_EXERCISE BRIEF_
Write all entries out exactly, images excluded.

DATA SHOWN Start Marker

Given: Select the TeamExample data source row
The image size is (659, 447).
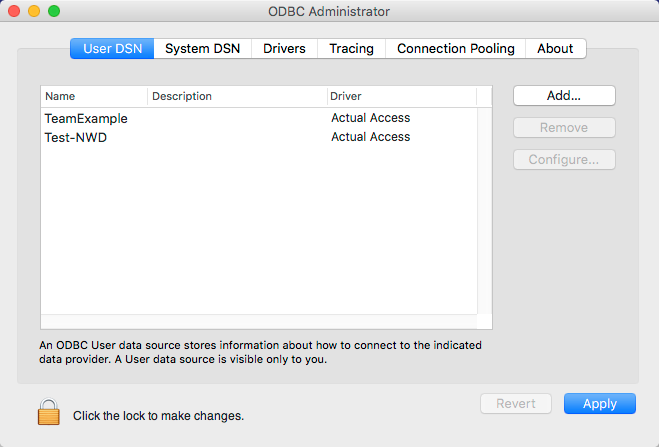Looking at the screenshot, I should (x=86, y=118).
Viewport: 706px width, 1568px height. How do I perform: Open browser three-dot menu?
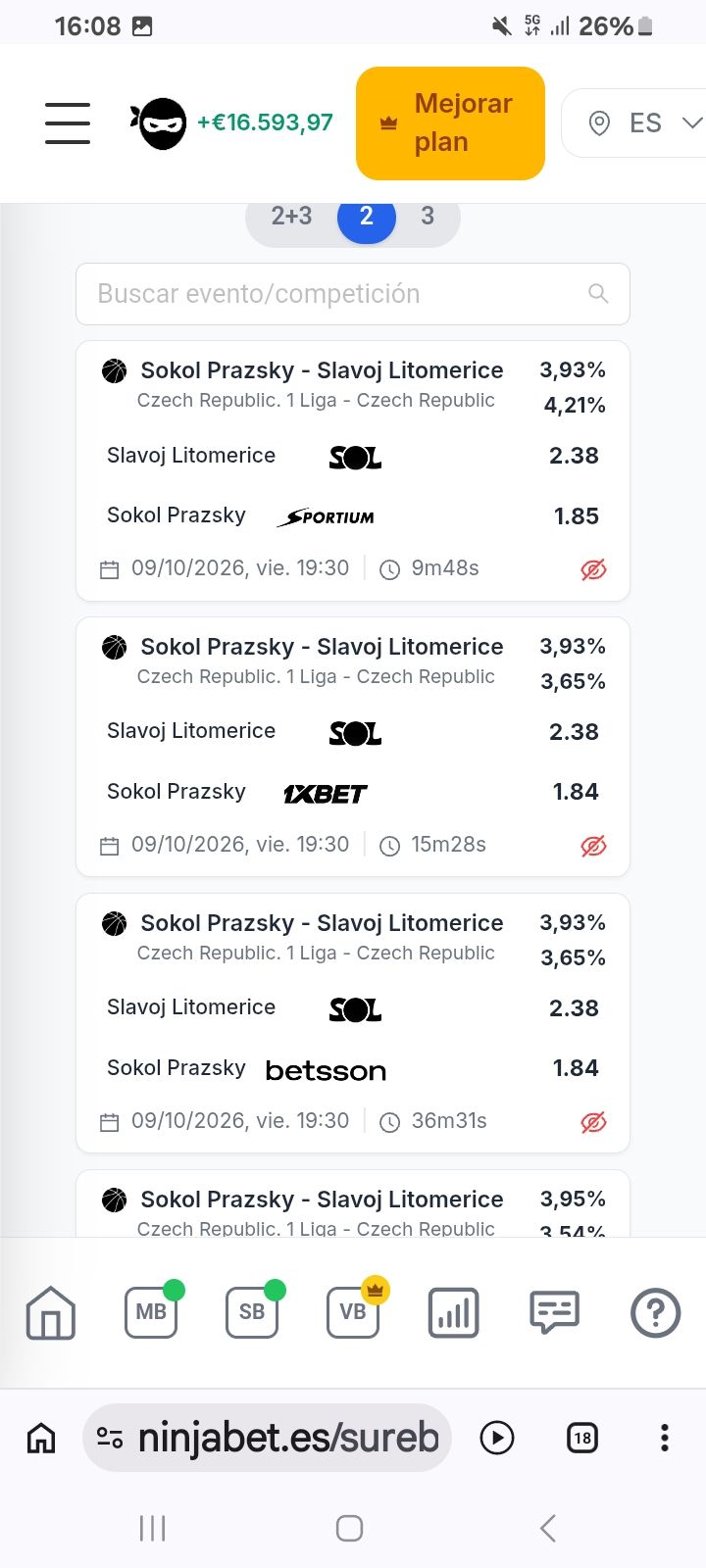click(665, 1438)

DATA SHOWN End Marker

_OUTPUT BELOW_
Given: Select the TeamExample data source row
The image size is (659, 447).
Looking at the screenshot, I should (x=86, y=118).
Viewport: 706px width, 1568px height. How do I perform: Open browser three-dot menu?
click(665, 1438)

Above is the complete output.